母方のじいさんがなかなかにボケてしまった。五分に一回の本人確認。

「あれ?〇〇?(妹の名前」

「いや、あたいはかほよ!」

「なーんだ!かほかぁ!全然分からなかったよ」

というやりとりをすること十数回。なーんてこったい!じいちゃんの中の私は18歳位で止まっている。そして、今となってはもう、じいちゃんは新しいことを覚えていられない。今日、一緒にご飯を食べても、明日には忘れてしまう。「いや〜嬉しいなぁ」って言った感情も、明日には覚えていない。
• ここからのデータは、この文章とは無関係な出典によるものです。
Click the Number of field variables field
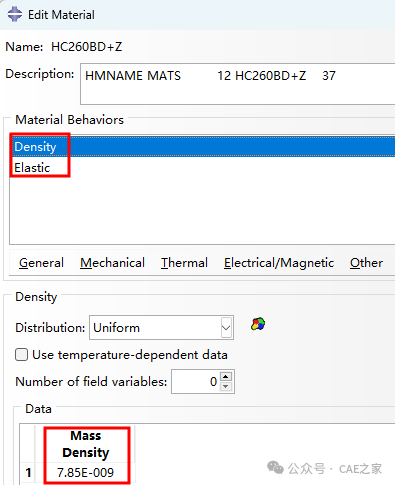Screen dimensions: 395x485 [196, 382]
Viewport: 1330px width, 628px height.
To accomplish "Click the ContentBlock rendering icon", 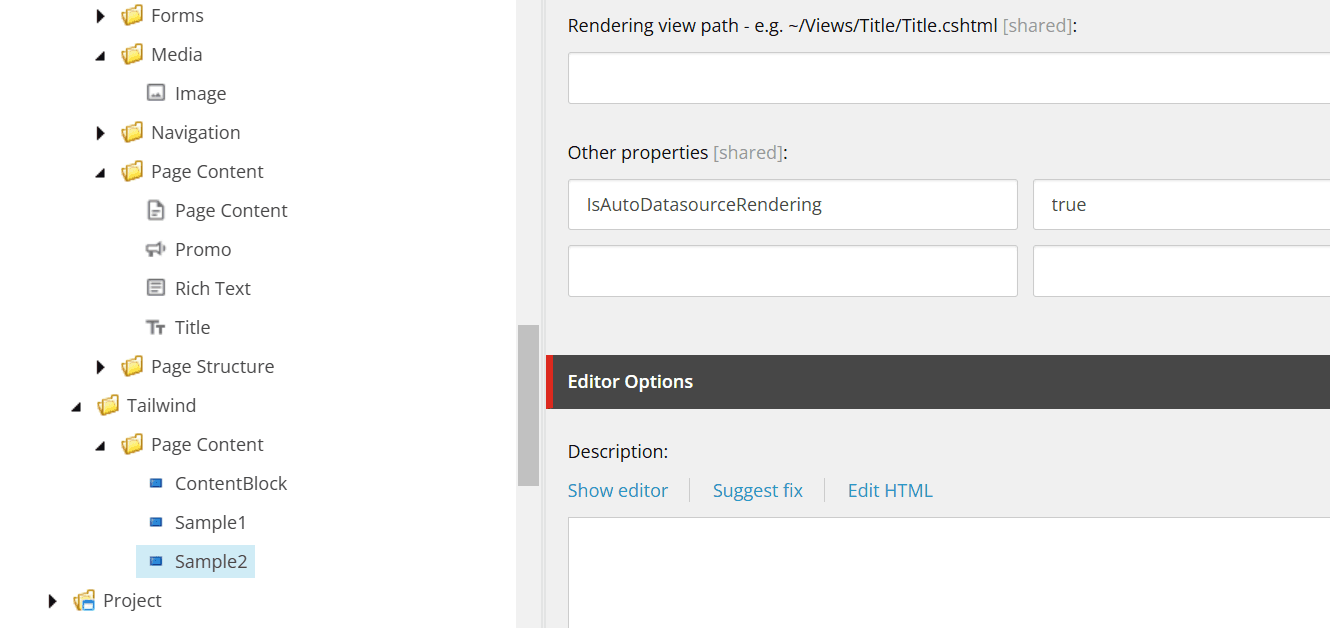I will (x=155, y=483).
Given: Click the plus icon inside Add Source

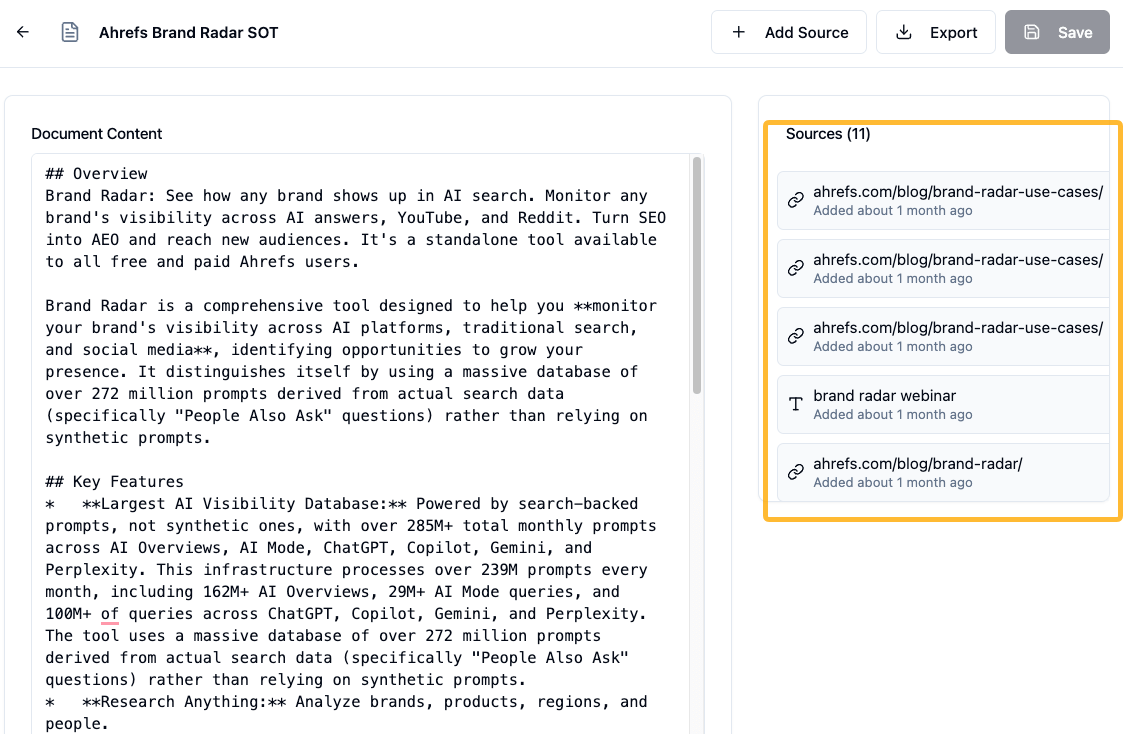Looking at the screenshot, I should pyautogui.click(x=738, y=32).
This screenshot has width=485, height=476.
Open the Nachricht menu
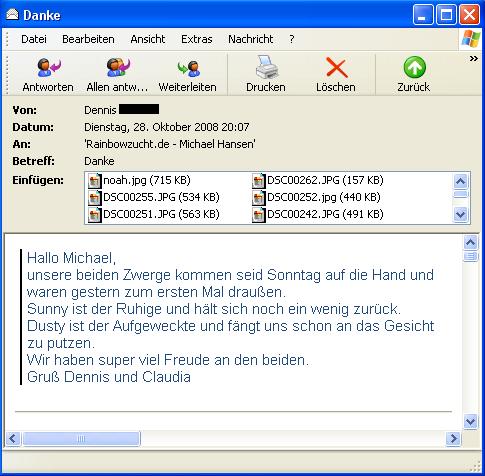[x=251, y=39]
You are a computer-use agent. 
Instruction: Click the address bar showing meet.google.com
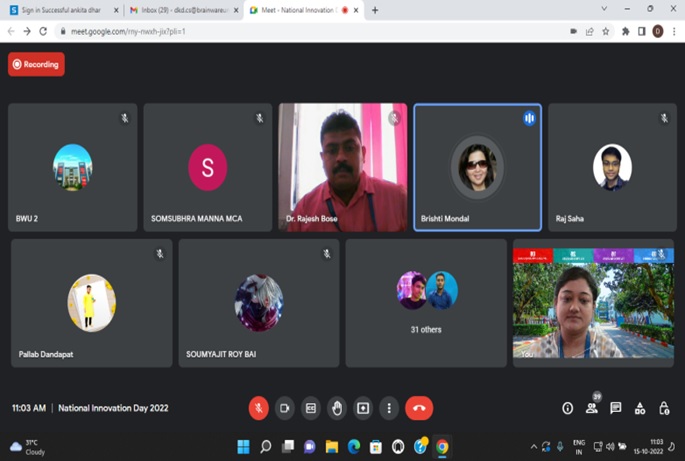300,31
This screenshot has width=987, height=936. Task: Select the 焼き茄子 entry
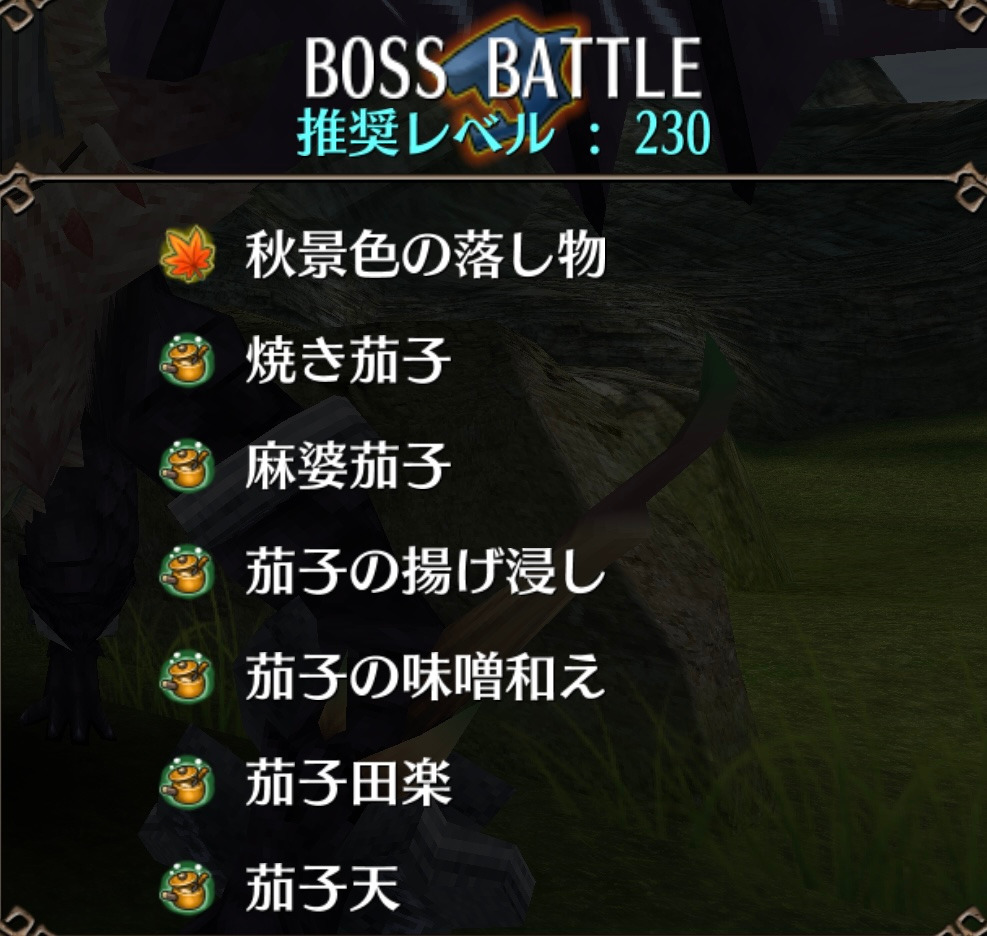pyautogui.click(x=348, y=360)
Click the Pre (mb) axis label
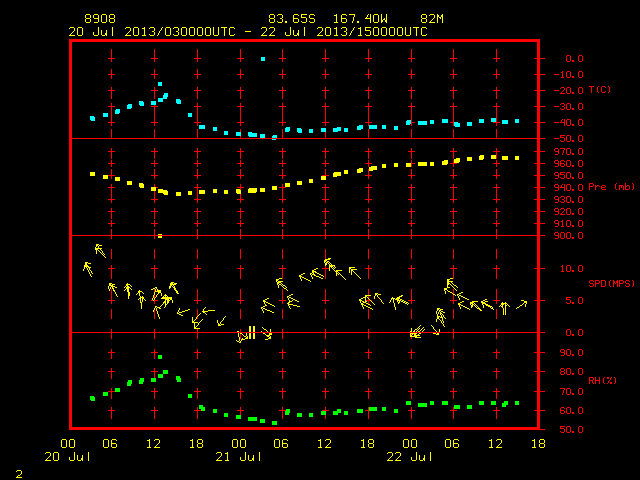The image size is (640, 480). coord(611,187)
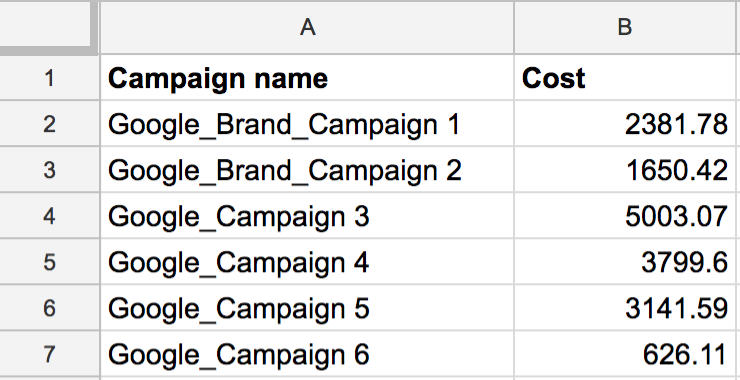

でも、昔の事は覚えている。私が小さいときの思い出を目を細めて話しては、大きくなったなぁと言うもんだから、「もう27歳よ」って、教えてあげるの。


ばあちゃんが入院して、じいちゃんは、施設に入ることになった。施設に入る前に、晩御飯を一緒に食べようということで、昨日会いに行った。久々に顔を合わせたじいちゃんは、少し痩せたようだった。


「ばあちゃんが入院してから、あんまり食欲がなくなっちゃったみたいで」叔母さんが、しょんぼりとした顔で告げた。
じいちゃんによそったご飯も、お肉も、飲み物も「全部かほにあげる」と、手をつけないから、心配になった。代わりにアルコールを欲しがるので、「ばあちゃんが退院したら、お祝いで飲もう」と、叶わない約束をした。


今日、ばあちゃんが入院先で亡くなった。私の結婚式をとても楽しみにしてくれていたのにな…。あと、3ヶ月は持つって言ってたのに…。神様の馬鹿!


でも、一番馬鹿なのは私だ。忙しさにかまけて、お見舞いに行けなかった。十分でいいから、顔を合わせておけばよかった。結婚式絶対来てねと、ガンに負けるなと声をかければよかった。たらればの話をしてもどうしようもないが、今となっては、後悔しかない。


ばあちゃんが居なくなったという実感が全く湧かず、放心気味で居たところに妹から連絡が来た。先週の日曜にお見舞いに行った時のエピソードを話してくれた。


その日はじいちゃんも一緒に、お見舞いに行ったらしいのだが、お互いがお互いの心配ばかりしていたそうだ。

「じいちゃん、ちゃんとご飯食べてるの?」

「大丈夫だよ。そんなことより、何か欲しいものはないか?売店で買ってくるよ」

「大丈夫よ」

自分が辛いはずなのに、相手の心配ばかりしていたと。ばあちゃんが不安になるから泣いたらいけないと分かっていても、堪えきれず泣いてしまったと言う話を聞いて、2人で泣いた。


夫と私があと50年後、そうであったらいいなと思った。